**WORK REQUEST**
Go through the records below and copy out every line that contains the word "Edit".

[Dataset items]
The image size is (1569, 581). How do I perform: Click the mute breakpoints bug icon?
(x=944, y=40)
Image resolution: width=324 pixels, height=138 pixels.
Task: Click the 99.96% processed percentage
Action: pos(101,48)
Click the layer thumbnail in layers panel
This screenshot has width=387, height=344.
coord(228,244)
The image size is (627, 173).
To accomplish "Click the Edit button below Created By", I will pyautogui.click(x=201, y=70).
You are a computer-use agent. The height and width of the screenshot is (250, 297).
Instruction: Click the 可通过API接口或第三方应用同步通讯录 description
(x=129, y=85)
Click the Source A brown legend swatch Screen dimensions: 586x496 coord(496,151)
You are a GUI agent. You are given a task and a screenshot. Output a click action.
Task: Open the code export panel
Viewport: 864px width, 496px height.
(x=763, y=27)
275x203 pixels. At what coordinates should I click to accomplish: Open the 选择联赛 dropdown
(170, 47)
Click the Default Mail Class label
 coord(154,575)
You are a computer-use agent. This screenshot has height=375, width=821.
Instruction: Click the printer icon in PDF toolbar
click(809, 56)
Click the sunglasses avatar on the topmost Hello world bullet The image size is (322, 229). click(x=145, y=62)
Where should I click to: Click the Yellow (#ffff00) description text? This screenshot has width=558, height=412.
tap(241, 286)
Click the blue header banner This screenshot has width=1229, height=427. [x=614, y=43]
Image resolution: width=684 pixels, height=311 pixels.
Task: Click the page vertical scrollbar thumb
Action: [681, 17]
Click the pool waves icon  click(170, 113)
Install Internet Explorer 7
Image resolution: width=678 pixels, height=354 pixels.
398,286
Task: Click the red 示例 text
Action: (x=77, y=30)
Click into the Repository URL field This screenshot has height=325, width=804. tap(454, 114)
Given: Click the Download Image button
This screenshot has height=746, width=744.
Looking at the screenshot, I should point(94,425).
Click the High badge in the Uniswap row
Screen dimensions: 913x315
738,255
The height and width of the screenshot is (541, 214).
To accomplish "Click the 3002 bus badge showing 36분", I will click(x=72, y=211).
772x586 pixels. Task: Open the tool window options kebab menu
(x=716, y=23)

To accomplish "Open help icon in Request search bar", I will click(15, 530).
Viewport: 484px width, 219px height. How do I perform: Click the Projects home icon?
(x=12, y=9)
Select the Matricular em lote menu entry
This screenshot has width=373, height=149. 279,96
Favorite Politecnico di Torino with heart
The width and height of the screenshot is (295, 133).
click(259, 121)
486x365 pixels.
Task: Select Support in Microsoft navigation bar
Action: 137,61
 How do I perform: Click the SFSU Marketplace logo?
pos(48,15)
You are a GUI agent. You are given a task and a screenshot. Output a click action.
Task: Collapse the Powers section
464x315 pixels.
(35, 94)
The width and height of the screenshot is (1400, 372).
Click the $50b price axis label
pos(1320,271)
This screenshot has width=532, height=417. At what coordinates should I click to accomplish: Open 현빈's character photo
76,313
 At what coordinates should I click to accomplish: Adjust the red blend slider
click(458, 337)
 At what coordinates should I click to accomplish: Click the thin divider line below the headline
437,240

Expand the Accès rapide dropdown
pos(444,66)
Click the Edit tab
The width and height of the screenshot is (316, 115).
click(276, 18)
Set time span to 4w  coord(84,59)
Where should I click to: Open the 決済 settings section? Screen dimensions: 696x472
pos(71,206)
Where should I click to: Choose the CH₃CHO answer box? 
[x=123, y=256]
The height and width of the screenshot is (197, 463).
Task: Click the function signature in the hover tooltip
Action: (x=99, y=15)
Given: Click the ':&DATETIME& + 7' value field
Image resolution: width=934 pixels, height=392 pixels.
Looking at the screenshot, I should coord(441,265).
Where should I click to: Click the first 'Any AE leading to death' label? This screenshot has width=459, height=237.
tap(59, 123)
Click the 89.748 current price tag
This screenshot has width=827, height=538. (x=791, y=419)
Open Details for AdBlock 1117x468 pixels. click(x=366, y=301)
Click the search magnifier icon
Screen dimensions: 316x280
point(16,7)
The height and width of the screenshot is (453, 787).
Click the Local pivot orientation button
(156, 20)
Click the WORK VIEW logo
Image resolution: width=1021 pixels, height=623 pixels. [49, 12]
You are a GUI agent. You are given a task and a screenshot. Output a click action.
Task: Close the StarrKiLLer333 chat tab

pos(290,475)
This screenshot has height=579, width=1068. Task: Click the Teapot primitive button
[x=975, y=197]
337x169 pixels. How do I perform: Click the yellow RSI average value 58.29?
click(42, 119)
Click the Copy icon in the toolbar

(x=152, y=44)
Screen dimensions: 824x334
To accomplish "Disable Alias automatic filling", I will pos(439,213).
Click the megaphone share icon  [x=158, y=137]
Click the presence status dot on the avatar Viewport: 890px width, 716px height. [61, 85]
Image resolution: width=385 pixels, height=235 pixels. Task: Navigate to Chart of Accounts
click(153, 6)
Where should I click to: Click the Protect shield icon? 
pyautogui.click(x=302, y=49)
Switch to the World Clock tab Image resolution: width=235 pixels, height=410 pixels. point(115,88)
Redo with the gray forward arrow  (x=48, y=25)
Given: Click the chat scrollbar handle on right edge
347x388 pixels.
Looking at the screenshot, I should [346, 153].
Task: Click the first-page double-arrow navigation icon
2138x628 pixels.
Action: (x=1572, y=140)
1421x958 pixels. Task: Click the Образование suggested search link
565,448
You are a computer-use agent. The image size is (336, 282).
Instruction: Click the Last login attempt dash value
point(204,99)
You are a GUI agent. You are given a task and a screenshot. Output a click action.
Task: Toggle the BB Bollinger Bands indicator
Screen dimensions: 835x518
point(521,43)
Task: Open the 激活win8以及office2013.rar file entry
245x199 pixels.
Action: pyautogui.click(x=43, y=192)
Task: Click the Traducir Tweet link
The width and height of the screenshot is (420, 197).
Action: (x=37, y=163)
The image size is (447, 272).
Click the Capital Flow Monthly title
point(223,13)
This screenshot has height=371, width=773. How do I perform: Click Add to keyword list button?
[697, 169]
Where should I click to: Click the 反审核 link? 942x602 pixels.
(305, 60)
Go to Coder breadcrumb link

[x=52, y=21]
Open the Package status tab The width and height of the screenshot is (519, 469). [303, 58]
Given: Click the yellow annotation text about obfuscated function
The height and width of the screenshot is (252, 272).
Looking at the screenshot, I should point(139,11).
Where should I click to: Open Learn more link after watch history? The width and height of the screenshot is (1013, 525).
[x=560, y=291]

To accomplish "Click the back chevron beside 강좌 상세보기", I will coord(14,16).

**RESPONSE TO THE EXERCISE**
To accomplish "Click the Edit button below Created By", I will pyautogui.click(x=201, y=70).
Click the Edit tab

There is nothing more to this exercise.